* [To be done]: Reproduce the lines below word for word, but leave out the pictures.

=== Excerpted records ===

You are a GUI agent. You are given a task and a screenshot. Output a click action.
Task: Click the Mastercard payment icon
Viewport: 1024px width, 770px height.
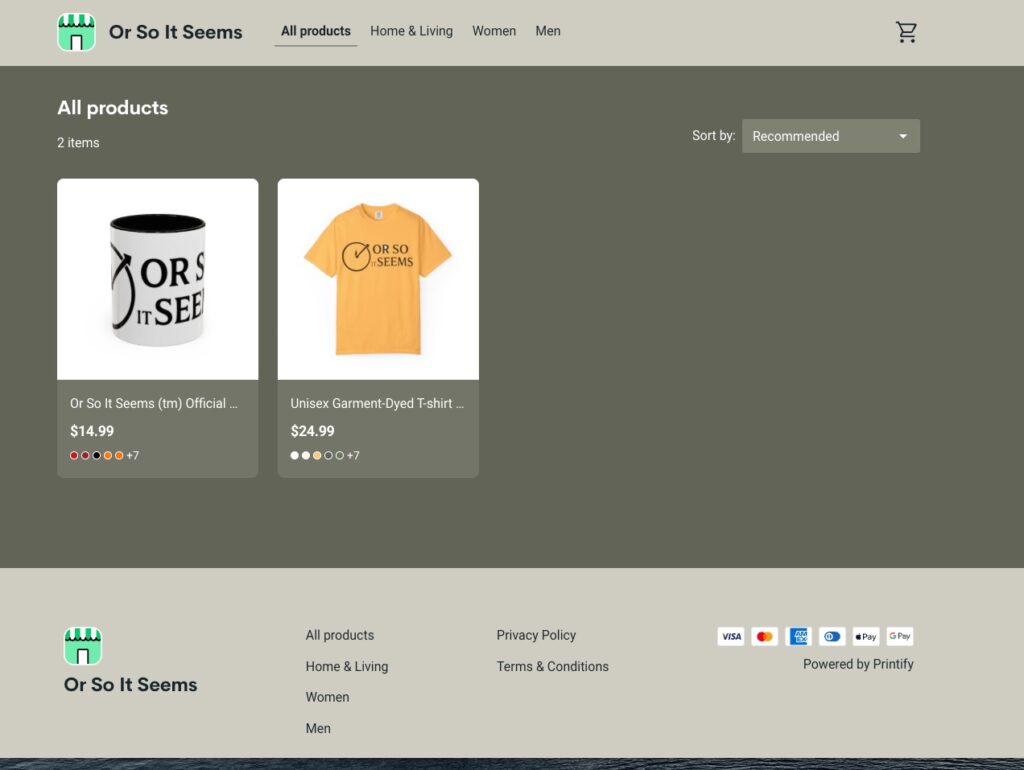[x=764, y=636]
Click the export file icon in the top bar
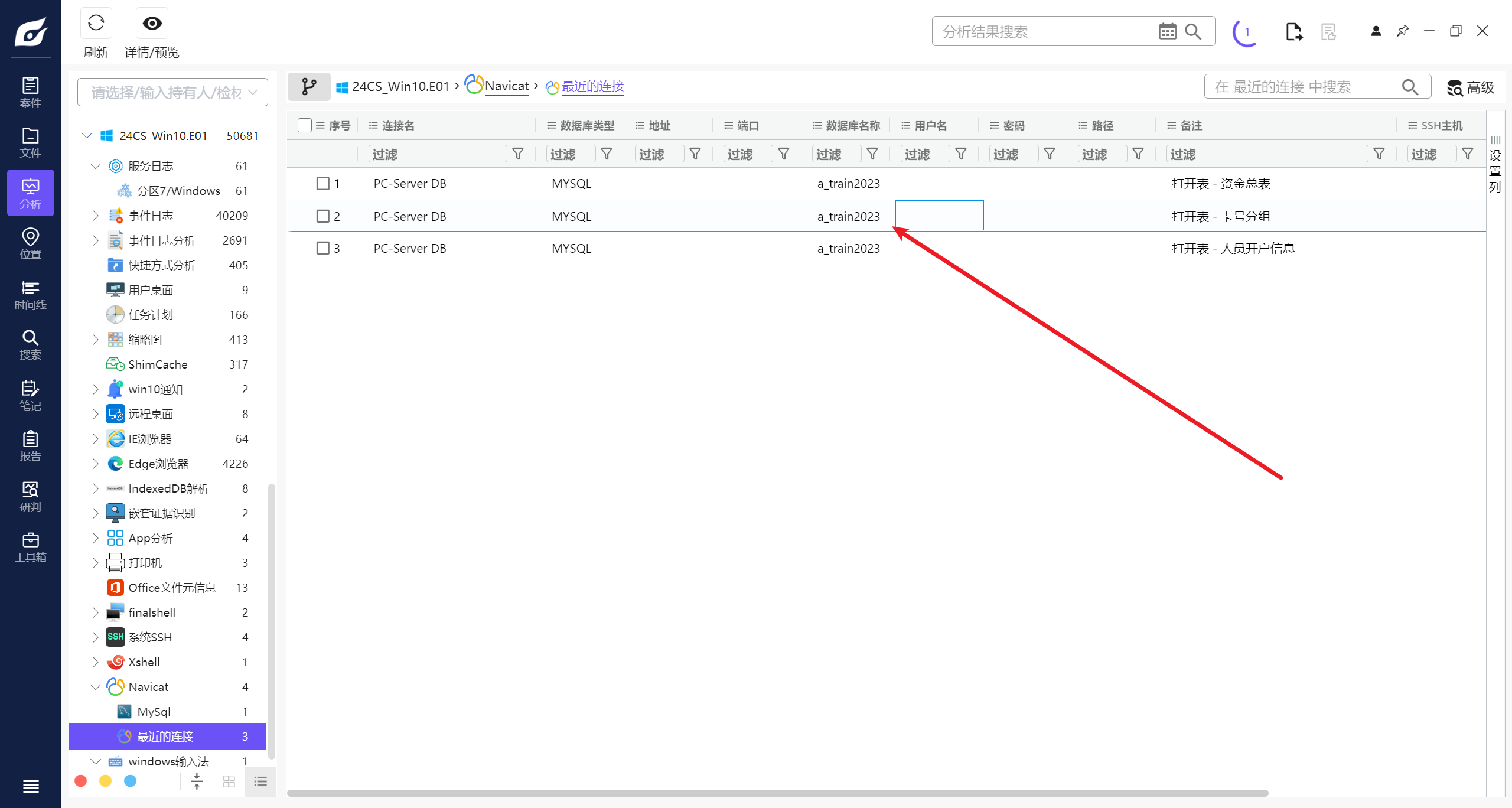This screenshot has width=1512, height=808. tap(1293, 31)
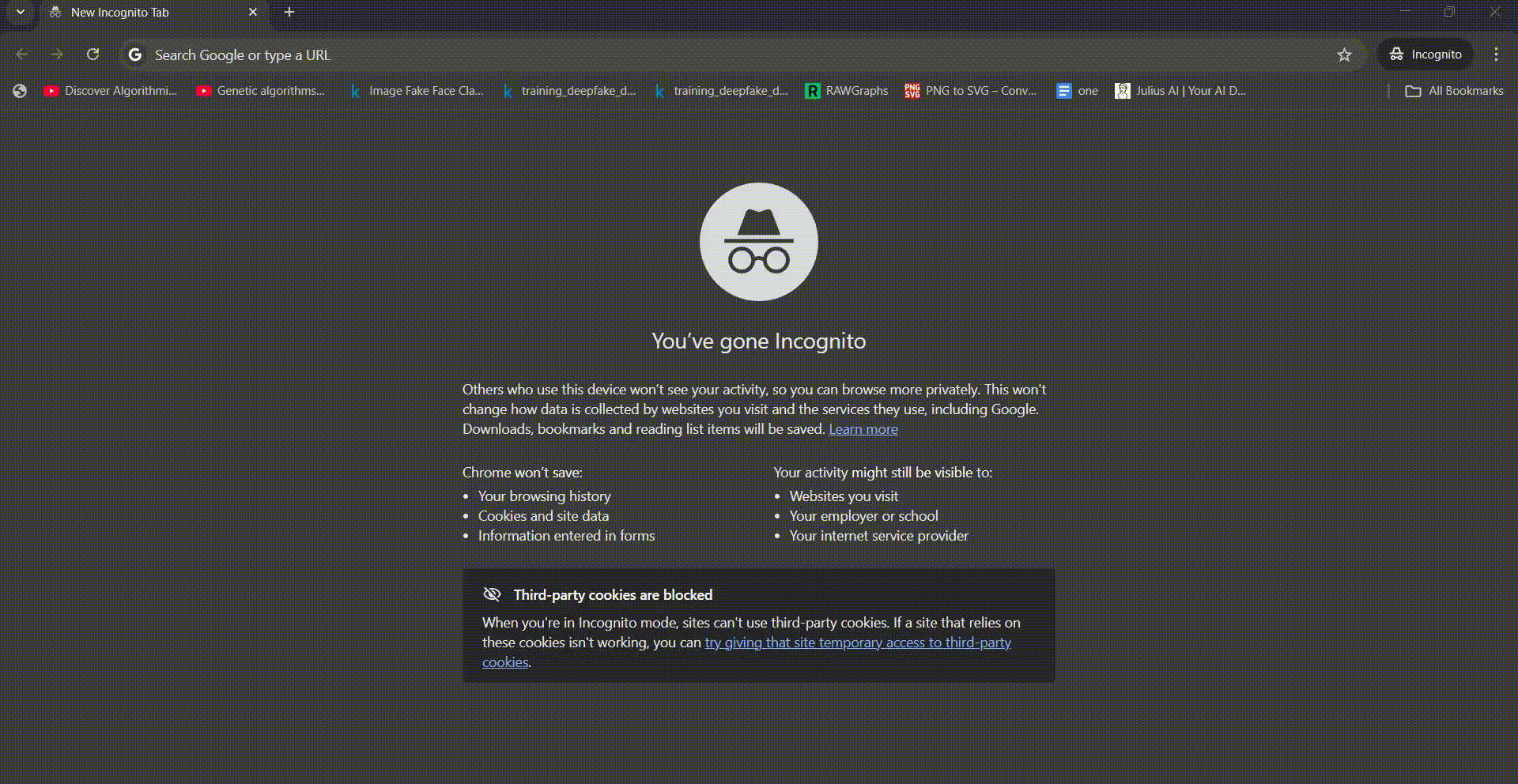This screenshot has width=1518, height=784.
Task: Open Discover Algorithmi... YouTube bookmark
Action: pos(111,91)
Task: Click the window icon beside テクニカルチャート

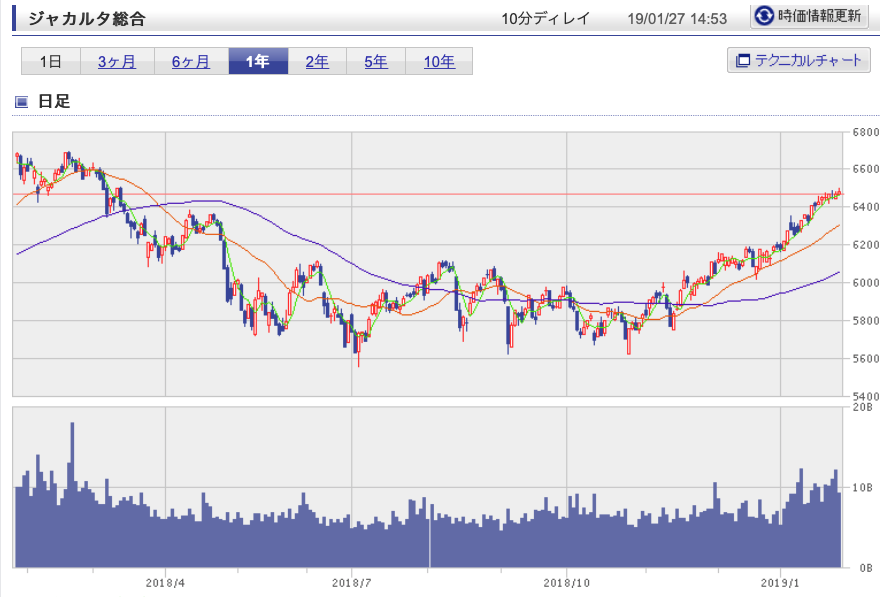Action: (x=743, y=61)
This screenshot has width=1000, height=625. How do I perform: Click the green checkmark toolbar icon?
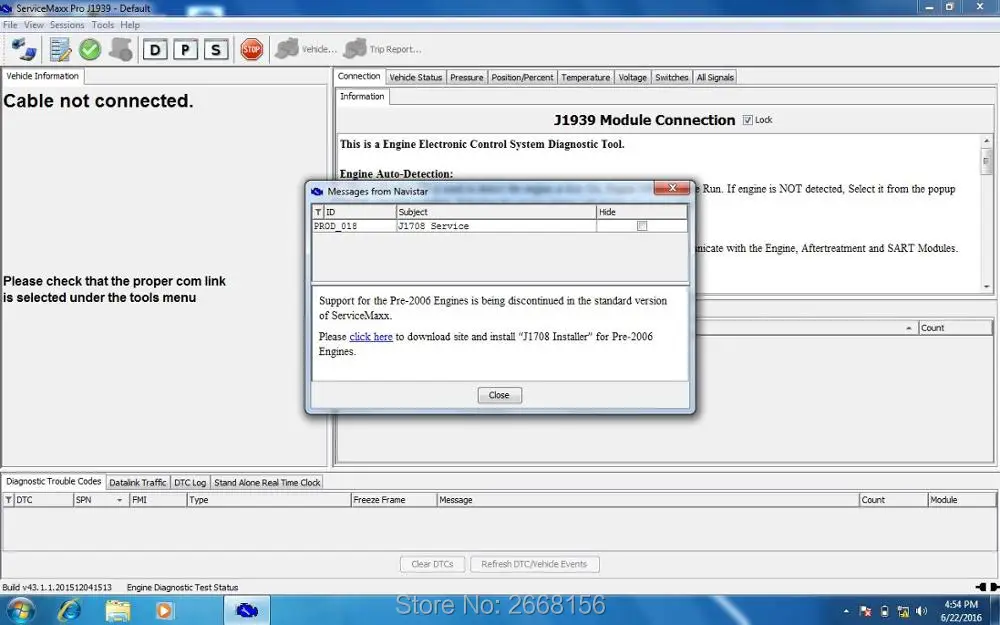[x=90, y=49]
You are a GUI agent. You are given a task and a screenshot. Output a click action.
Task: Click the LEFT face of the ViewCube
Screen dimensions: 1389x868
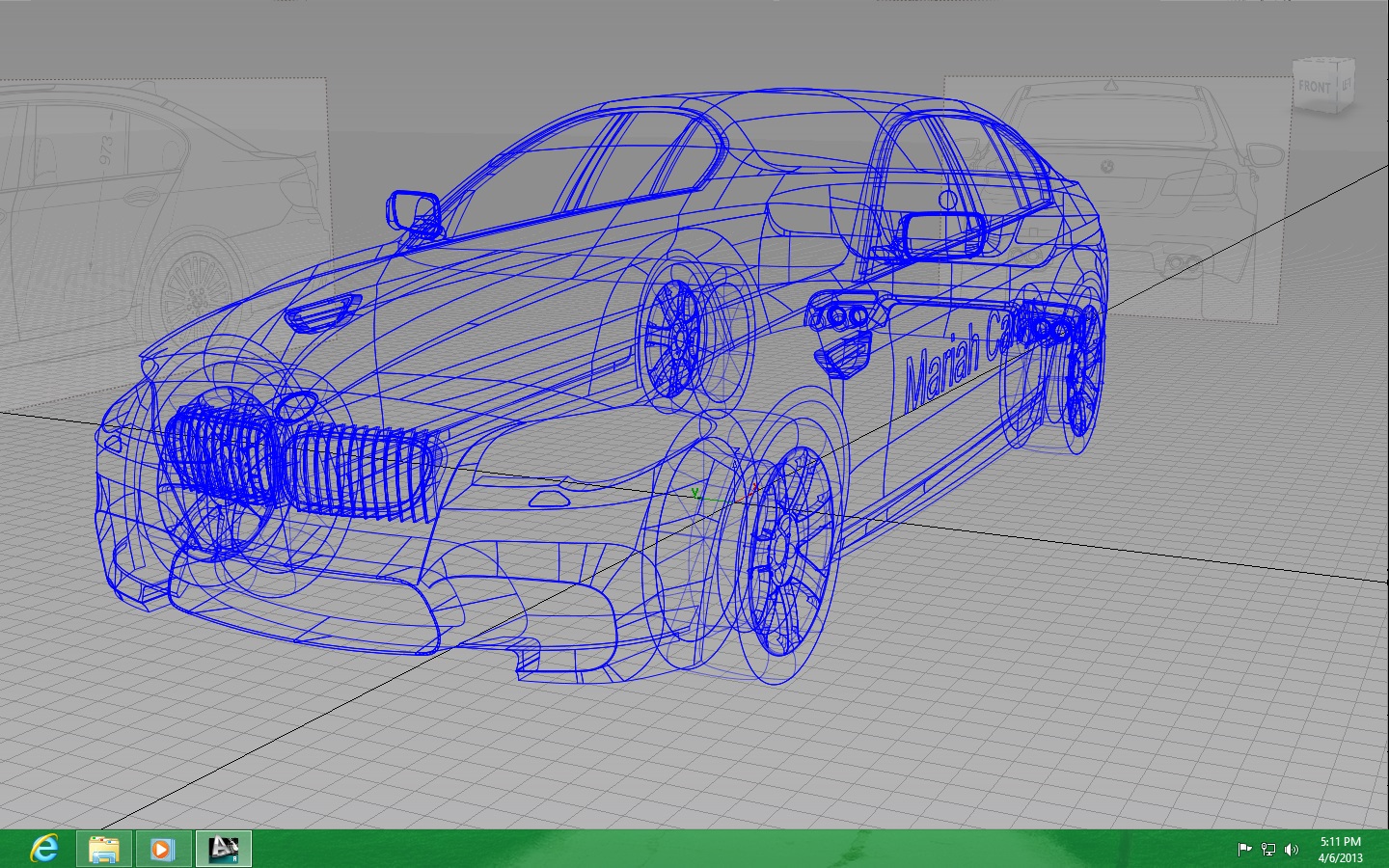click(x=1347, y=85)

===

* [Task response]:
You are a GUI agent. You are given a task and a screenshot. Output a click action.
Task: Click the Mastercard payment icon
Viewport: 1024px width, 770px height.
[x=764, y=636]
Click the export file icon in the top bar
This screenshot has width=1512, height=808. tap(1293, 31)
This screenshot has width=1518, height=784.
Task: Open Discover Algorithmi... YouTube bookmark
Action: pos(111,91)
Task: Click the window icon beside テクニカルチャート

Action: (x=743, y=61)
This screenshot has width=1000, height=625. How do I perform: Click the green checkmark toolbar icon?
[x=90, y=49]
You are a GUI agent. You are given a task and a screenshot. Output a click action.
Task: Click the LEFT face of the ViewCube
Screen dimensions: 1389x868
click(x=1347, y=85)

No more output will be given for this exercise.